** Your instructions **
Some lines below hold "resolution". Pick them out and copy them.

═════ Material for the task

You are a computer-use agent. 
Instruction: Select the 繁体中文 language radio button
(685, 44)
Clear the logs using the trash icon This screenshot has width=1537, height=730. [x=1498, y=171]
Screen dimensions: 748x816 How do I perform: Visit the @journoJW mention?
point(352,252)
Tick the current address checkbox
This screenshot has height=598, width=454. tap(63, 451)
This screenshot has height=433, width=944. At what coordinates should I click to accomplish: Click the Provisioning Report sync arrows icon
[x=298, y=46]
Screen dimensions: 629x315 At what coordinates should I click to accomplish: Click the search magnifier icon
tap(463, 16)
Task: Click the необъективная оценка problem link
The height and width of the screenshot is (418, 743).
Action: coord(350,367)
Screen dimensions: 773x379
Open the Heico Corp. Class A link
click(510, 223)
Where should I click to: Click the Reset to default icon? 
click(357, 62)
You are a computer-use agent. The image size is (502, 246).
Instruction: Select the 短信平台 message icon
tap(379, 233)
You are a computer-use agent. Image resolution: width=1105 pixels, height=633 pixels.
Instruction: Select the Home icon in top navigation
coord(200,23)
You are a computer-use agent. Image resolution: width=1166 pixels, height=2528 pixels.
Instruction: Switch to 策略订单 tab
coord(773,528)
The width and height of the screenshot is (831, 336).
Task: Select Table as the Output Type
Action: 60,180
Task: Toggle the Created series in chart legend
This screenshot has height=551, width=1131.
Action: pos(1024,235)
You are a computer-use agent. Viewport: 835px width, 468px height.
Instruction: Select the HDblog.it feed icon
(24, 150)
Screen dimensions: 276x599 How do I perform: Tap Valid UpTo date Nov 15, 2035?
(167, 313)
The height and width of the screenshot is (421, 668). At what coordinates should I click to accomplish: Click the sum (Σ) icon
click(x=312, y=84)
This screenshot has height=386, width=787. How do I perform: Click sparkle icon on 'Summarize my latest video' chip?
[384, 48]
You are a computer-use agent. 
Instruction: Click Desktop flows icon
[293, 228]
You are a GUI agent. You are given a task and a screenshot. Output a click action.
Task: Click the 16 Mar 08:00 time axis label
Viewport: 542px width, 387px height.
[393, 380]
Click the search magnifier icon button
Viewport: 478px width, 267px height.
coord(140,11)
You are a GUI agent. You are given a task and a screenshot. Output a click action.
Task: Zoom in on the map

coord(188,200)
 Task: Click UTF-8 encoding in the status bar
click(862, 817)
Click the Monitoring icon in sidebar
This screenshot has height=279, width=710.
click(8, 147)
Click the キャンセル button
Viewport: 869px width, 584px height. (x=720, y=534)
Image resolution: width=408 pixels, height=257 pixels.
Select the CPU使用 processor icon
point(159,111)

══════════

** Result of the exercise **
You are a computer-use agent. Image resolution: width=1105 pixels, height=633 pixels.
You are a computer-use agent. Image resolution: width=1166 pixels, height=2528 pixels.
Image resolution: width=408 pixels, height=257 pixels.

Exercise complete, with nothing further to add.